Hi,
I am having problems importing the hail package into python.
Weirdly, I can run the jupyter hail tutorials no problem.
However, creating a new jupyter notebook in that same tutorials folder and trying to import hail there produces the error
ImportError: No module named hail
Running interactive python from elsewhere and attempting to import hail produces the same No module named hail error.
I have set SPARK_HOME and PATH variables as in the ‘Getting started’ instructions, and they now contain the locations of the relevant packages.
I generally use anaconda environments for running python, is there a way to easily make hail available within an anaconda environment that I have created?
Since we haven’t registered Hail on PyPI, I think it’s hard to make a conda yaml file to set up everything automatically.
The problem is probably that the Hail python zip isn’t on your path – are you using the jhail script in the distribution? That sets it up. Otherwise, you’ll need to add the Hail python library to the PYTHONPATH environment variable.
Let me know if this is confusing (I’ve slightly confused myself).
Yes, I was using the jhail command, I had forgotten that.
What exactly should I add to my PYTHONPATH variable? This variable is indeed empty right now, as it’s discouraged if you are using anaconda. However I am not afraid to change it.
Hmm, interesting – I should really look into what Anaconda prefers, it’s a great Python installation and we should totally play nicely with it. I use Anaconda and PYTHONPATH on my local machine and everything seems to work (I have Hail and py4j in my PYTHONPATH and they persist between virtual envs).
I really like Anaconda. They say it’s ok to mix it with having a filled PYTHONPATH variable, but just sometimes causes problems depending on what’s being done.

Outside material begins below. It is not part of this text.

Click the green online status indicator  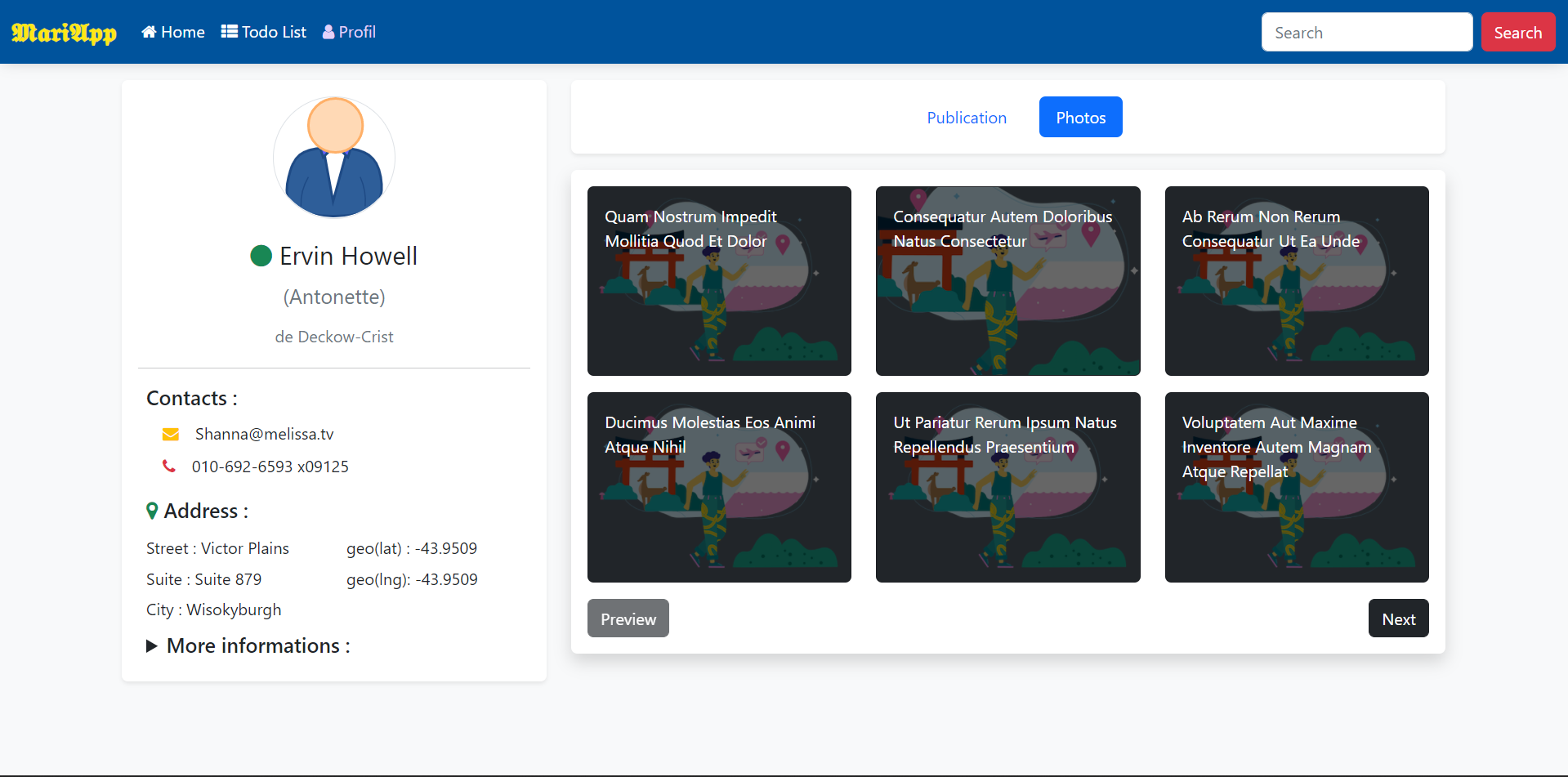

So I have HAIL_HOME and SPARK_HOME variables set already, according to the getting started instructions.
Are you saying those might need to be altered, or do you think I can copy what you have except for the ‘python/lib/py4j-0.10.3-src.zip’ part? (Or maybe even that will be the same for me, I just have to look and see what seems to correspond on my system).
I should have the ‘correct’ spark; I hadn’t used spark before so I just downloaded the one that should ‘match’ with hail.
I copied what you had exactly, and I got a new error:
Traceback (most recent call last):
File “”, line 1, in
File “/Applications/hail/python/hail/init.py”, line 1, in
import hail.expr
File “/Applications/hail/python/hail/expr.py”, line 2, in
from hail.java import scala_object, Env, jset
File “/Applications/hail/python/hail/java.py”, line 7, in
from decorator import decorator
ImportError: No module named decorator
Using Spark’s default log4j profile: org/apache/spark/log4j-defaults.properties
Setting default log level to “WARN”.
To adjust logging level use sc.setLogLevel(newLevel).
Traceback (most recent call last):
File “”, line 1, in
File “”, line 2, in init
File “/Applications/hail/python/hail/typecheck/check.py”, line 245, in _typecheck
return f(*args, **kwargs)
File “/Applications/hail/python/hail/context.py”, line 88, in init
parquet_compression, min_block_size, branching_factor, tmp_dir)
TypeError: ‘JavaPackage’ object is not callable
It just comes down to those pesky environment variables. Perhaps you could include something about these in a troubleshooting section or something? Also a note that people should not assume that because the tutorials run, everything is set?
I’m looking forward to messing with some vds’s now. Thanks again.
Just to add I think Decorator does come with Anaconda (I had an old version), but even so I needed to add it to the Anaconda environment I was working in for it to be available.
The files in the scripts folder are not meant to be used with the source (from git / GitHub) distribution of hail. Those are files that are used by the packaging mechanism to produce the pre-packaged Hail distributions.
If you downloaded the pre-built Hail distribution from the Getting Started page and you encountered these problems, then we should understand why and fix the pre-built distribution.
I strongly recommend using the pre-built distribution mentioned on the getting started page.